Son büyük ölçekli tsunami yarım asırdan fazla bir süre önce meydana geldi ve çok fazla can kaybı yaşanmadı. Bu nedenle dünya “tsunami” kavramına özellikle aşina değildi. Su çekilirken insanlar kıyıdan kaçan hayvanları gördü ve deniz tabanı ortaya çıktı.

Hayatta kalan görgü tanıklarının ifadesine göre havada şüpheli bir sessizlik asılıydı: dalgaların olağan sesi ve kuşların çığlıkları duyulamıyordu. Ancak tüm bu tuhaflıklar insanları okyanustan uzaklaştırmadı, sadece merak uyandırdı. İzleyicilerden oluşan bir kalabalık sığ dipte dolaşarak atılan kabukları ve balıkları topladı.

Bu arada tsunami saatte 100 km'nin üzerinde bir hızla yaklaşıyordu. Su tehlikeliydi: Dalganın tepesi her zamanki beyaz renkte değildi, bu yüzden insanlar ölümcül duvarı ancak çok yaklaştığında görebiliyordu.

Evler, oteller ve bir bütün olarak kıyı şeridi, unsurların etkisine dayanamadı: duvarlar oyuncak gibi ufalandı. Böylece tsunami daha da ölümcül hale geldi: sokaklardan sadece tonlarca su akmadı. Çamur, moloz, ağaç ve arabalardan oluşan bir sel gibiydi. İnsanlar çöp yüzünden eziliyordu.

Dalga zaten Aceh eyaletini (Endonezya) vurarak binlerce insanı öldürmüştü ve Tayland sahillerinde insanlar hâlâ güneşin tadını çıkarıyordu. Kesinlikle hiçbir uyarı sistemi veya tahliye planı yoktu.

Ölülerin kesin sayısı bilinmiyor. Resmi verilere göre - 225.000'den fazla kişi (karşılaştırma için: Veliky Novgorod'un nüfusu 220.000 kişidir). Hesaplamalar, insanların tüm yerleşim yerlerinde, sokaklarda ve ailelerde ortadan kaybolması nedeniyle karmaşıktı. Yani kimse onların kayıp olduğunu bildiremezdi, onları hatırlayan da kalmamıştı.

Yetkililer yalnızca nüfus sayımına güvenebilirlerdi. Üstelik Tayland, Somali ve Hindistan'da yarı göçebe bir yaşam tarzı sürdüren çok sayıda kayıtsız insan yaşıyor. Ölenlerin ve kaybolanların üçte biri çocuklardı, çünkü kurtarılacak fiziksel güce sahip olmayanlar onlardı.

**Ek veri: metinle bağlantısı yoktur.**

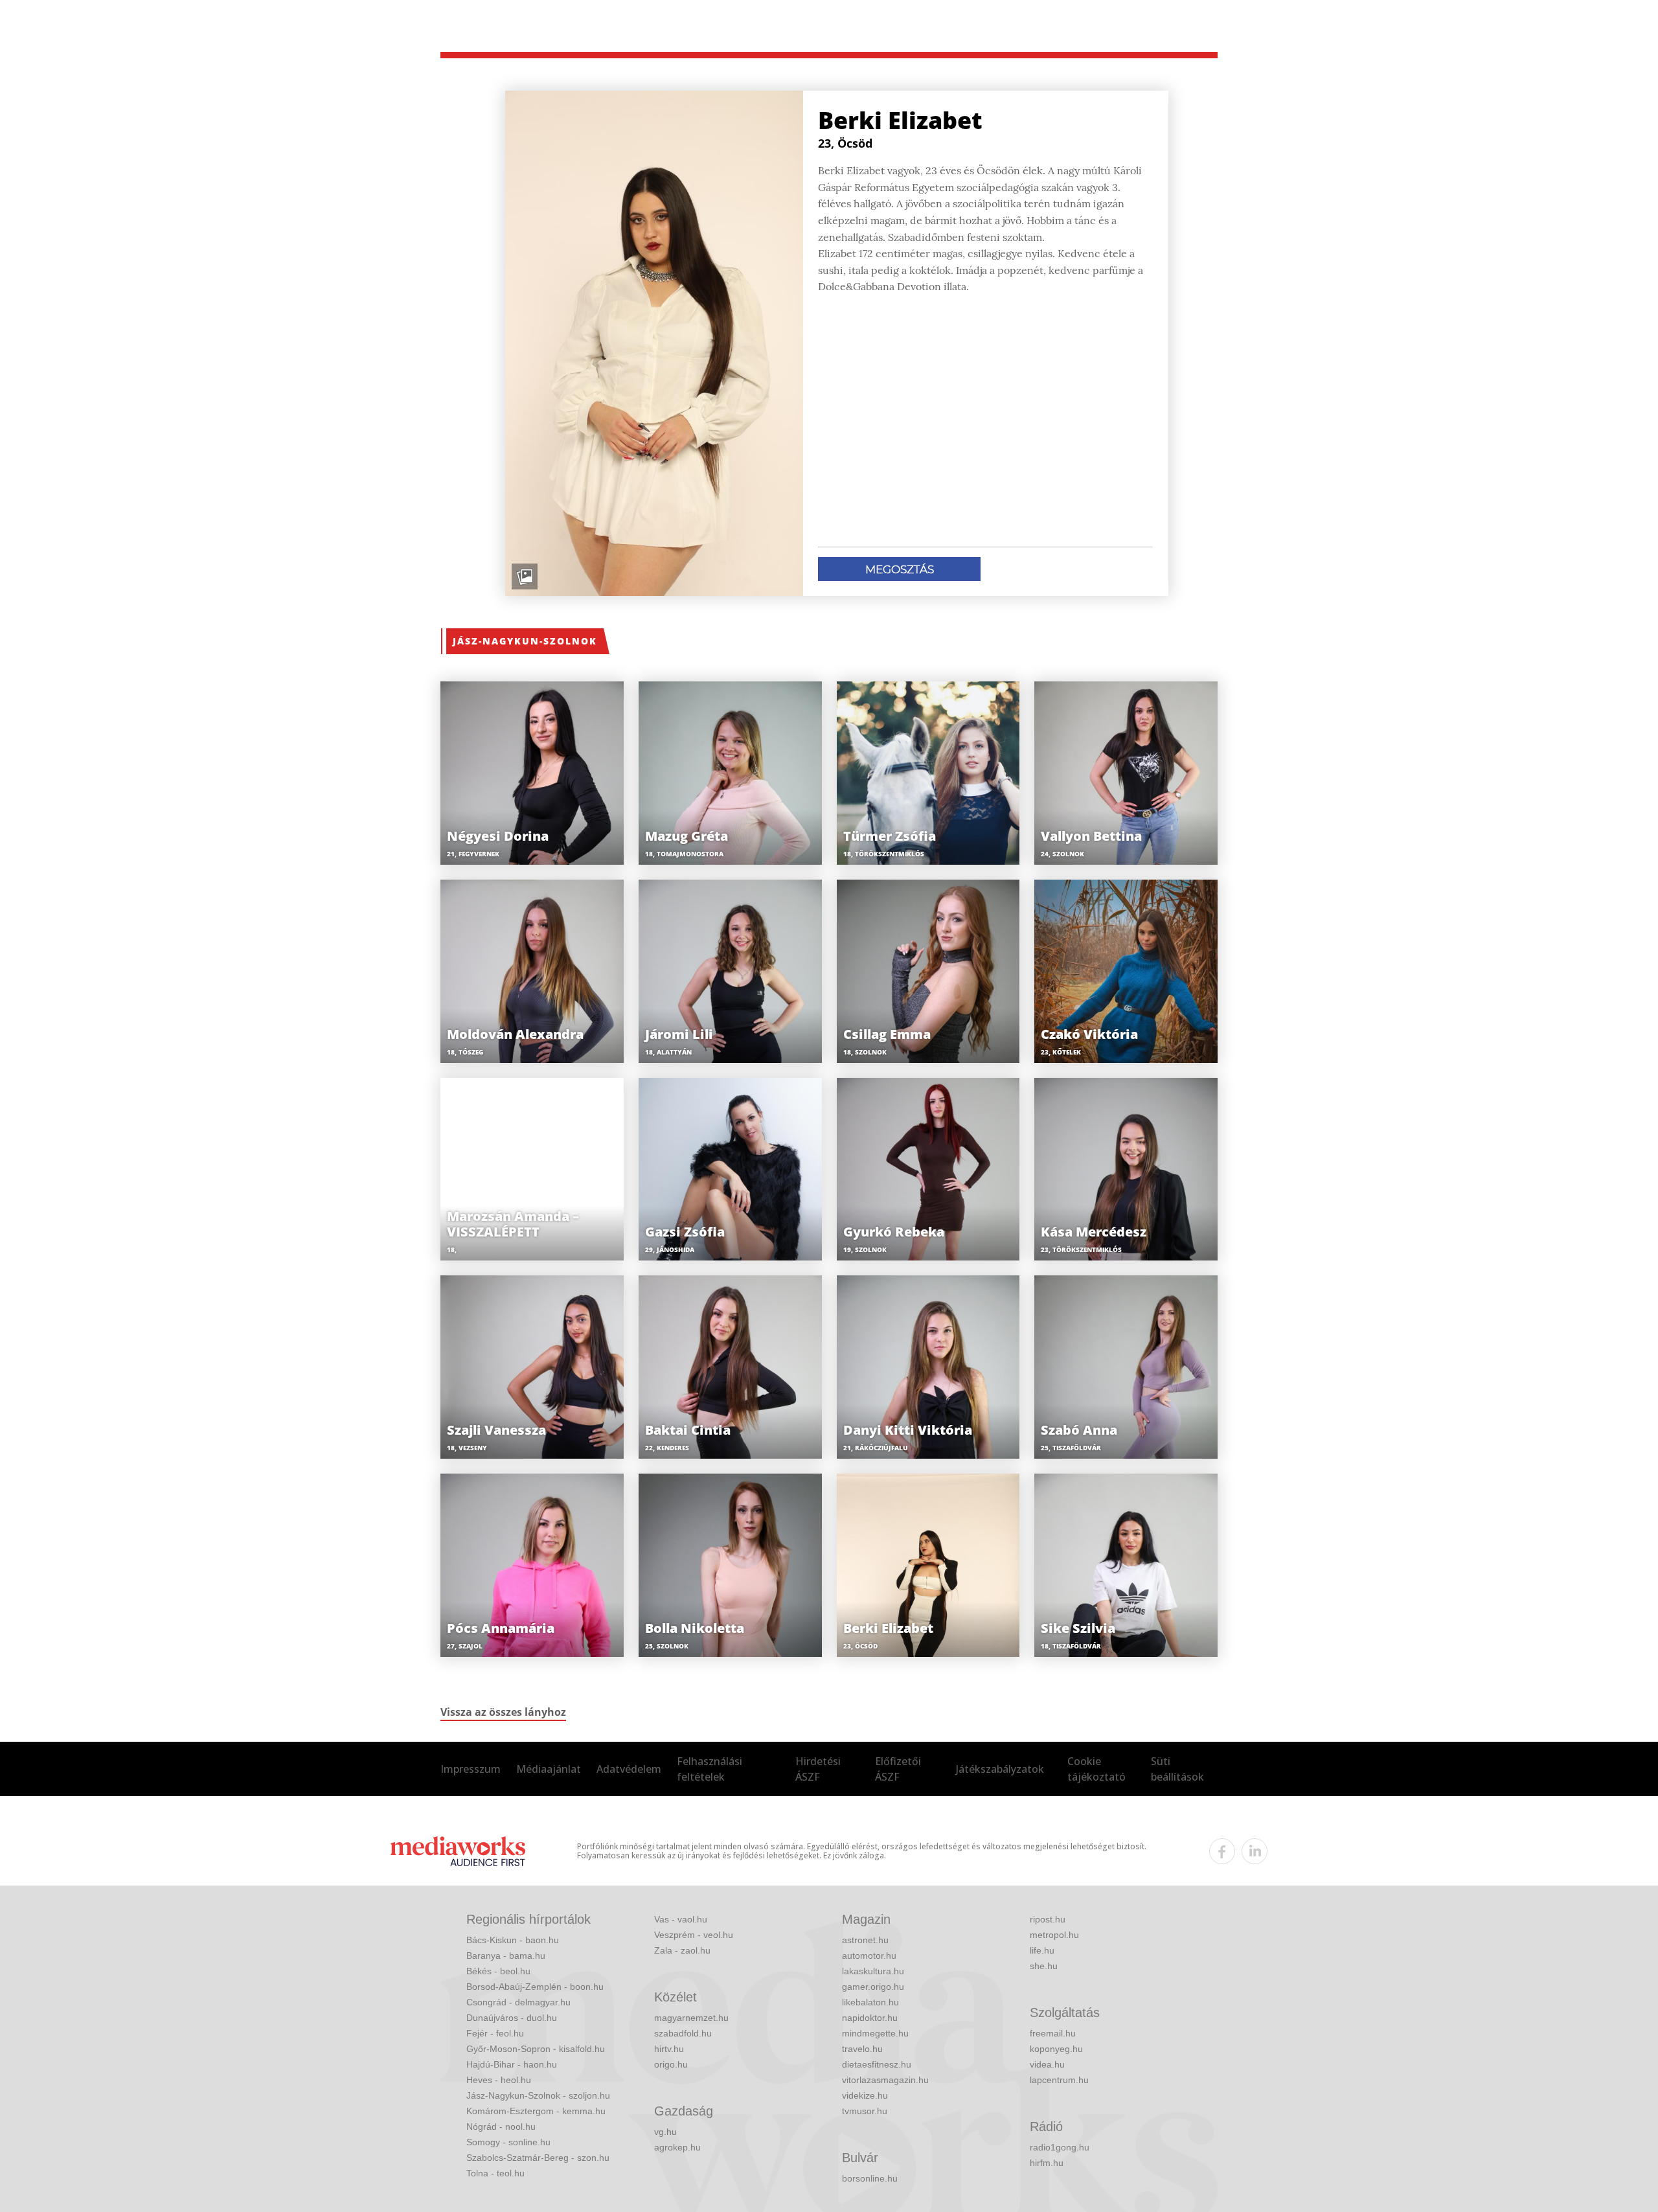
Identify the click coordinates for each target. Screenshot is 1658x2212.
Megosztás (899, 569)
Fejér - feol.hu (495, 2033)
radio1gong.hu (1059, 2147)
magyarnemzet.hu (691, 2017)
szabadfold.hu (683, 2033)
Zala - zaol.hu (682, 1950)
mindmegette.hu (875, 2033)
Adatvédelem (628, 1769)
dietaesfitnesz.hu (876, 2064)
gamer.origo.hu (873, 1986)
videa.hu (1047, 2064)
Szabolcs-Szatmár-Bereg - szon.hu (537, 2157)
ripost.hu (1047, 1919)
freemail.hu (1053, 2033)
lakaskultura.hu (873, 1971)
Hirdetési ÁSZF (818, 1769)
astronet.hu (865, 1940)
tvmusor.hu (864, 2111)
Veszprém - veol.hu (693, 1935)
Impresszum (470, 1769)
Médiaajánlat (548, 1769)
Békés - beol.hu (498, 1971)
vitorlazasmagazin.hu (885, 2080)
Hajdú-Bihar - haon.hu (511, 2064)
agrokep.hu (677, 2147)
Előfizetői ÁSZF (898, 1769)
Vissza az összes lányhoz (503, 1712)
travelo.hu (862, 2049)
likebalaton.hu (870, 2002)
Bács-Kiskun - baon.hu (512, 1940)
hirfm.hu (1046, 2163)
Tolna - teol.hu (495, 2173)
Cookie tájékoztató (1096, 1769)
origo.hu (671, 2064)
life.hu (1042, 1950)
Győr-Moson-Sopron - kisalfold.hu (535, 2049)
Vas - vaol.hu (680, 1919)
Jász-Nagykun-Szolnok (525, 641)
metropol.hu (1054, 1935)
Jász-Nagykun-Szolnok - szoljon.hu (538, 2095)
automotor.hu (869, 1955)
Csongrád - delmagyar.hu (518, 2002)
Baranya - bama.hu (505, 1955)
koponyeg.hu (1056, 2049)
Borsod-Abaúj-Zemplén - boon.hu (535, 1986)
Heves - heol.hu (498, 2080)
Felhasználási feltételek (709, 1769)
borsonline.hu (870, 2178)
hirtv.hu (669, 2049)
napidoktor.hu (870, 2017)
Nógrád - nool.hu (501, 2126)
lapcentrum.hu (1059, 2080)
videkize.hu (865, 2095)
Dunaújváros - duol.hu (511, 2017)
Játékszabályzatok (1000, 1769)
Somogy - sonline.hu (508, 2142)
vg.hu (665, 2131)
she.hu (1044, 1966)
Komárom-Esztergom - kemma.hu (536, 2111)
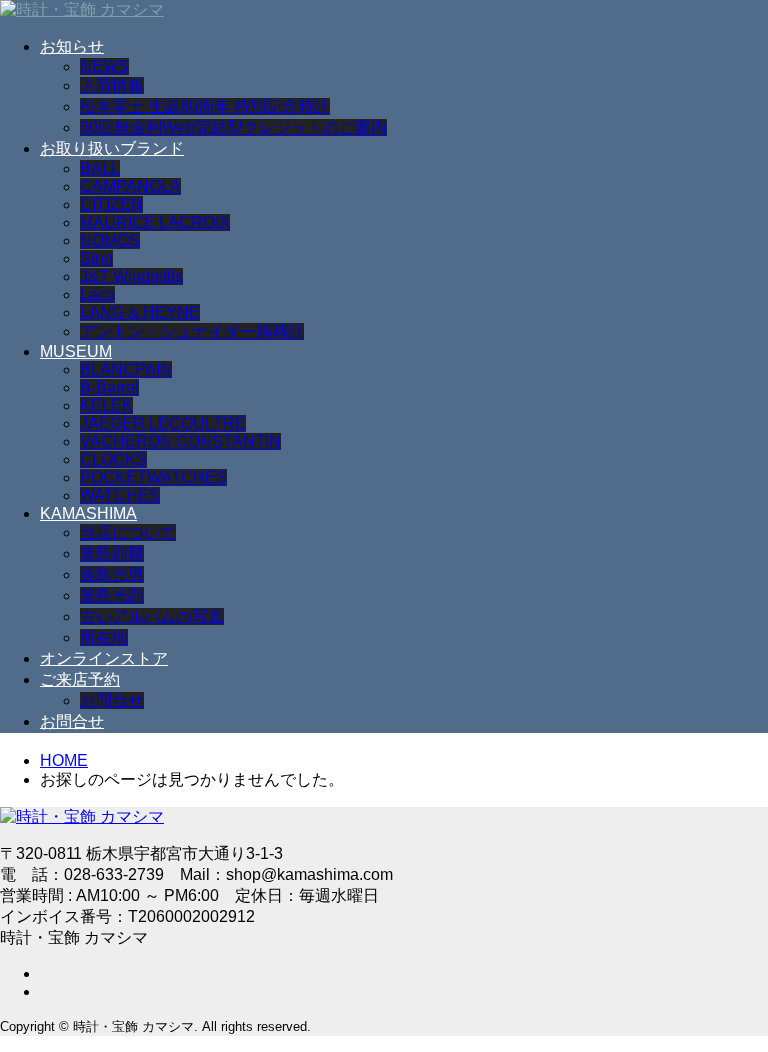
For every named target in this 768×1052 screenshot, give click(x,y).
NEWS (104, 66)
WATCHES (120, 495)
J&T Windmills (131, 276)
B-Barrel (109, 387)
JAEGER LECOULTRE (163, 423)
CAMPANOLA (130, 186)
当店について (128, 532)
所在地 (104, 637)
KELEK (106, 405)
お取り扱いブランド (112, 148)
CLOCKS (113, 459)
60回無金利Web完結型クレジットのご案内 (233, 127)
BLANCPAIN (126, 369)
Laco (97, 294)
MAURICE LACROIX (155, 222)
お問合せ (112, 700)
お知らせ (72, 46)
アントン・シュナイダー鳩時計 (192, 331)
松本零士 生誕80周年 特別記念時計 (205, 106)
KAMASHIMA (88, 513)
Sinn (96, 258)
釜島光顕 (112, 595)
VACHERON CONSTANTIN (180, 441)
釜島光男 (112, 574)
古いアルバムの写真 (152, 616)
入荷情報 (112, 85)
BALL (100, 168)
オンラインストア (104, 658)
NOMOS (110, 240)
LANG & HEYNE (140, 312)
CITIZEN (111, 204)
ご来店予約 (80, 679)
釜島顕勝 (112, 553)
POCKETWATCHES (153, 477)
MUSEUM (76, 351)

Binlerce insan açık okyanusa sürüklendi. Aralık ayı Tayland'ın en yoğun turizm sezonu olduğundan, tsunami Avrupa vatandaşlarının ve hatta Avustralya vatandaşlarının hayatına mal oldu.

Arama çalışmalarının mümkün olan en kısa sürede yapılması gerektiği gerçeğiyle durum daha da kötüleşti, çünkü su gittiğinde, korkunç sıcaklıkta çürüyen insan cesetleri her yerde yatıyordu. Bütün bunlar tüm salgınların gelişmesine yol açabilir, bu nedenle yetkililer ellerinden geldiğince acele etti.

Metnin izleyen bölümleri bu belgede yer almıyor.